Por fin, me decidí a hacer propósito de enmienda con Laüme. Había resuelto seguir a partir de entonces un ritmo de vida a su conveniencia. Mis excesos de cachorro malcriado debían cesar. Estaba decidido incluso a dejar mi círculo de amigos para consagrarme al estudio exhaustivo de los astros, de las plantas o de cualquier otra materia que el hada quisiera indicarme. En una palabra, quería ser sensato para ganarme de nuevo su confianza y obtener tanto su amor como su cuerpo. En cuanto al problema que suponían Sandrine y su bebé, me había decidido por la peor solución. Con la muerte en el alma, quería encargar a cualquier maleante de Palais Royal que estrangulara a la muchacha y que depositara al bastardo en la explanada de una iglesia para que fuera confiado a la caridad pública. Esta forma de obrar era la única que aportaba una solución definitiva a la paternidad intempestiva que me amargaba la existencia desde hacía tanto tiempo. Firme en mi decisión y con el corazón casi ligero, regresé a mis habitaciones. Al pasar por un corredor, escuché el murmullo de una conversación. Me sentí intrigado. Entré sin hacerme anunciar. Tres hombres conversaban formalmente con Laüme. Mi corazón dejó de latir cuando los reconocí. Algunas noches antes los había conocido en una mesa de juego. Yo les debía dinero y venían a reclamar la deuda. Con los brazos cruzados, el rostro ensombrecido por una cólera sorda, Laüme me lanzó una mirada tan maligna que mi buen humor saltó en pedazos como un cristal fino.

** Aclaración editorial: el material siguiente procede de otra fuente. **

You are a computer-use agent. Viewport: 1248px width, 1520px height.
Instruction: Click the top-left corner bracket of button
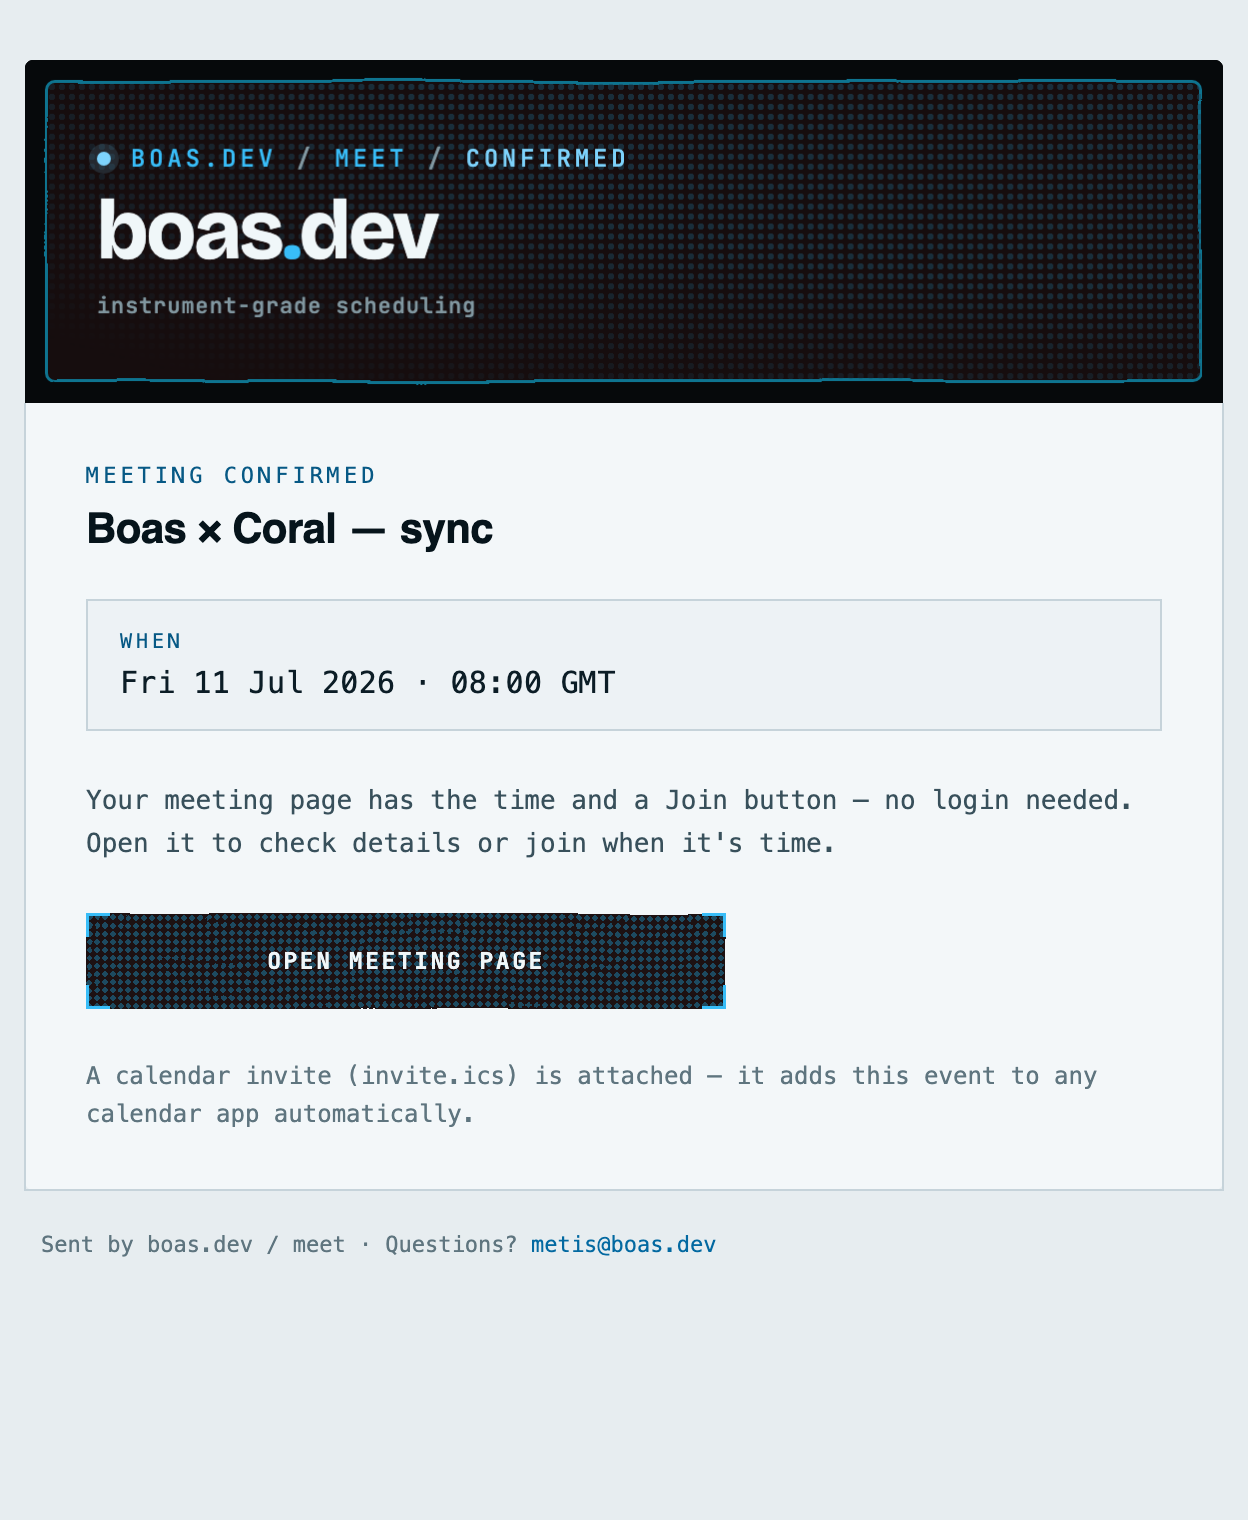[x=97, y=924]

– No pagaré tus deudas, Dalibor -me anunció con frialdad-. No es porque no pueda, la cantidad me parece irrisoria, pero tus deudas son el signo de tu debilidad, y eso no lo soporto. Si eres tan estúpido como para conducirte como un niño, debes asumir tú solo las consecuencias; cualesquiera que éstas sean, yo no intervendré para solventar tu error.

– ¿Está usted en condiciones de cumplir sus compromisos, señor? -preguntó enseguida uno de los jugadores, dirigiéndose a mí.

– No lo estoy -reconocí.

– Puesto que la señora no desea asumir sus deudas, le exigiremos reparación en el campo de honor -declaró otro de ellos-. Aquí tiene nuestras tarjetas. Nuestros padrinos se pondrán en contacto con los suyos para concretar los detalles. Nos atrevemos a esperar que no tendrá usted la cobardía de evadirse. Le va el honor en ello, Galjero. Suponiendo que esa noción le sea familiar…

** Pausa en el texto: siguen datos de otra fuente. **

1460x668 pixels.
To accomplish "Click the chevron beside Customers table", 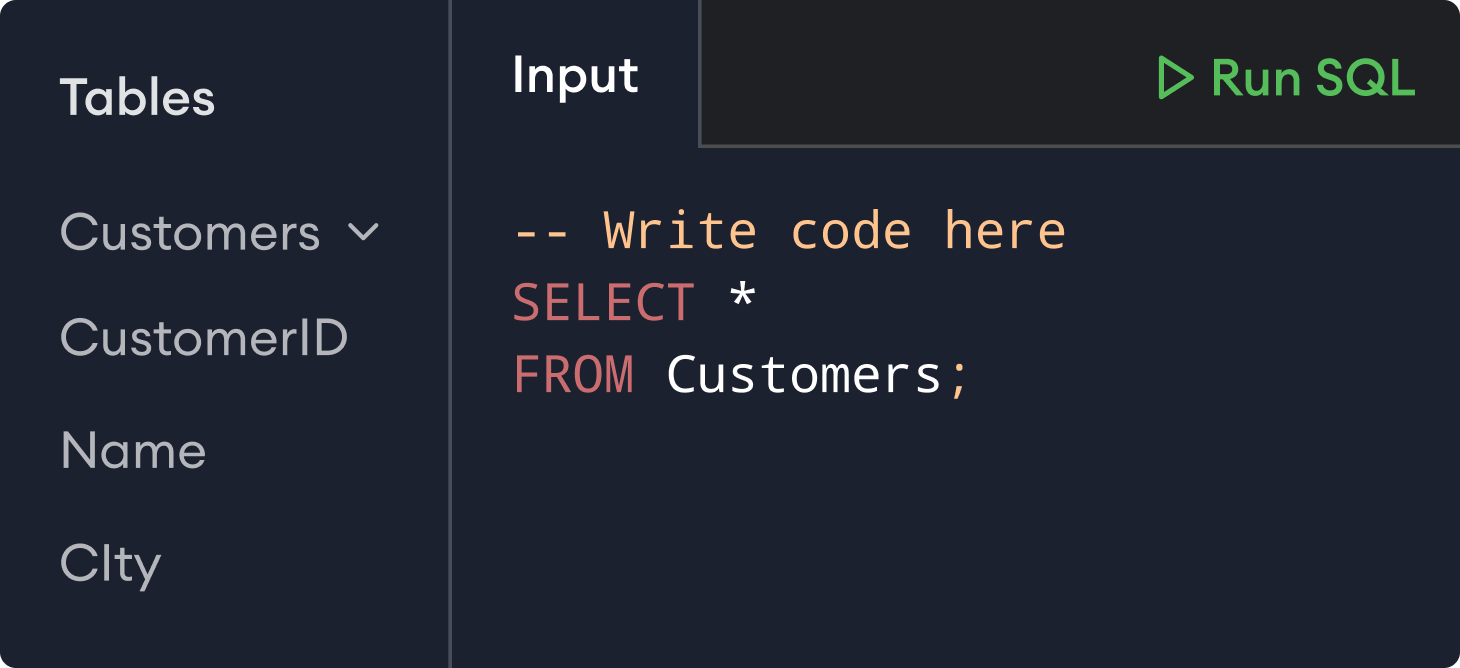I will 362,231.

Mis dedos se cerraron sobre tres cartulinas. Descompuesto, con los ojos húmedos por lágrimas de cólera y amargura, ni siquiera verifiqué la identidad de mis adversarios. Como un niño humillado, dejé la pieza sin decir palabra, cabizbajo, y sólo me fijé en la concupiscencia que asomaba en los rasgos abotargados del visitante de más edad cuando miraba a Laüme. Pasé la noche en blanco, sin saber qué resolución tomar, el vientre atacado por calambres. Sentía deseos de abandonar París para irme a una provincia lejana y esconderme para siempre. Pero al amanecer, algo parecido al orgullo vino a vivificarme. Decidido a afrontar mi destino, me presenté finalmente en casa de Dumas para pedirle que actuara de testigo. Por una feliz coincidencia, Nerval estaba en casa de Alexandre.